> [TASK]: Reproduce the records from the line containing "far-left 'Conference' label" through the end of the records, both included, rescaling each coordinate in the answers by a factor of 1.1 and rounding to whole numbers, with halves rounded up. Copy the requests with their numbers unchanged, and give only these lines.

> [EXCERPTED DATA]:
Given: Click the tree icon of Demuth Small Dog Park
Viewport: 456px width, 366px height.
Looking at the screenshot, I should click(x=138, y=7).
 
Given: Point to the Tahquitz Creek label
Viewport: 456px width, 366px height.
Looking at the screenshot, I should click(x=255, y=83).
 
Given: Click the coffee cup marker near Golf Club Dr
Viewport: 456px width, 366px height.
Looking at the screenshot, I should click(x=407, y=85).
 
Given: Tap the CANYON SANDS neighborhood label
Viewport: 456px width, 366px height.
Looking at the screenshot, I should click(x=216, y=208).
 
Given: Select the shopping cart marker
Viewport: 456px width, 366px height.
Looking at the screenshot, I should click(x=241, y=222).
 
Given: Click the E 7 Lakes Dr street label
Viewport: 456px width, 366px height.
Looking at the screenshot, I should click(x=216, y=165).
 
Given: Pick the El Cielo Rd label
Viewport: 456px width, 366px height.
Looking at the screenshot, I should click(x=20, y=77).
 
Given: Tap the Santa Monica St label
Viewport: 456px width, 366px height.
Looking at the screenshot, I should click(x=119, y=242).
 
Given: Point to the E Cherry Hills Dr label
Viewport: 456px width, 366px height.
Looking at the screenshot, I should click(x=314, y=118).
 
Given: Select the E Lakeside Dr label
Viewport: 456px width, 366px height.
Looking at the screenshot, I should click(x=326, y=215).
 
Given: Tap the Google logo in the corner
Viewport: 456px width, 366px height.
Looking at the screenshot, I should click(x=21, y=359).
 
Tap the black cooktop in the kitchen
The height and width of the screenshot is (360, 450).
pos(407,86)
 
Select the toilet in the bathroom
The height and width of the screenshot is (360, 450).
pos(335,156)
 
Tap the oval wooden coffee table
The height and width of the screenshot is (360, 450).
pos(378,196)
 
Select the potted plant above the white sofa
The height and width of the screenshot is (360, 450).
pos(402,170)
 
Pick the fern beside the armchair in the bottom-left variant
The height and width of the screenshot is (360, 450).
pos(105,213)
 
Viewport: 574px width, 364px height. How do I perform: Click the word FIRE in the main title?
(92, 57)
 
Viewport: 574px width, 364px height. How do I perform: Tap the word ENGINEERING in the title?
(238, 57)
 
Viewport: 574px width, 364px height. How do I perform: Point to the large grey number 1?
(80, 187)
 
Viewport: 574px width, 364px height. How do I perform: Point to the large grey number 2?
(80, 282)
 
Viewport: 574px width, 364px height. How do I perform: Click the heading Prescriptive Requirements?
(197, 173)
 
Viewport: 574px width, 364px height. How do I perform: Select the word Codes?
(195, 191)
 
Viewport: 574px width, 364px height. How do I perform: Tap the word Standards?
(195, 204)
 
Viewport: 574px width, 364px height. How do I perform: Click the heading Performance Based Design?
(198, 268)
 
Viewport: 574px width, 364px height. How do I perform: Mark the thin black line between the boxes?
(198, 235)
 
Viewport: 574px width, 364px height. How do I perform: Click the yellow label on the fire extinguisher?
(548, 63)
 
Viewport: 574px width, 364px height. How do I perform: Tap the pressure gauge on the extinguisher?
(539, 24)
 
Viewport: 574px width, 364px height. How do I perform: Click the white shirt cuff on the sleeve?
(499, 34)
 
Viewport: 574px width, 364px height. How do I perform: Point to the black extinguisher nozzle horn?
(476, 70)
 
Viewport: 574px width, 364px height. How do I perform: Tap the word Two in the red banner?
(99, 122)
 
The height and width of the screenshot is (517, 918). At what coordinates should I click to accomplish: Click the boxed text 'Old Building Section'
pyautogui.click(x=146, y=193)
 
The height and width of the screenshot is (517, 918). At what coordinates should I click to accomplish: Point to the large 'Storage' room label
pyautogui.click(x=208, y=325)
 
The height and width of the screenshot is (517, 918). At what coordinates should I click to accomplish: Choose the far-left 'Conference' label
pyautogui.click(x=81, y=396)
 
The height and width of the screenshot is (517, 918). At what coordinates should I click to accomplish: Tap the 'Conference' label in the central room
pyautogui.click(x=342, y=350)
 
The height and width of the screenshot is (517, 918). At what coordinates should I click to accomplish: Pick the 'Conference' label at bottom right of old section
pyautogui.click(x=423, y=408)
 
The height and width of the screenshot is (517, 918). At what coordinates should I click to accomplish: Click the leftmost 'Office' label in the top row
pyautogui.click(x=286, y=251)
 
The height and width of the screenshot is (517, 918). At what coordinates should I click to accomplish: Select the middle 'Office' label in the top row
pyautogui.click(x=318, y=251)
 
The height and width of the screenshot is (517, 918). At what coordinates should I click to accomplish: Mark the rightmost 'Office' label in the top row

> [ANSWER FOR THE TASK]:
The height and width of the screenshot is (517, 918). At what coordinates should I click to accomplish: Choose the far-left 'Conference' label
pyautogui.click(x=89, y=436)
 
The height and width of the screenshot is (517, 918). At what coordinates should I click to accomplish: Tap the 'Conference' label in the central room
pyautogui.click(x=376, y=385)
 
The height and width of the screenshot is (517, 918). At what coordinates should I click to accomplish: Pick the 'Conference' label at bottom right of old section
pyautogui.click(x=465, y=449)
 
The height and width of the screenshot is (517, 918). At what coordinates should I click to accomplish: Click the leftmost 'Office' label in the top row
pyautogui.click(x=315, y=276)
 
The height and width of the screenshot is (517, 918). At what coordinates should I click to accomplish: Select the middle 'Office' label in the top row
pyautogui.click(x=350, y=276)
 
The height and width of the screenshot is (517, 918). At what coordinates should I click to accomplish: Mark the rightmost 'Office' label in the top row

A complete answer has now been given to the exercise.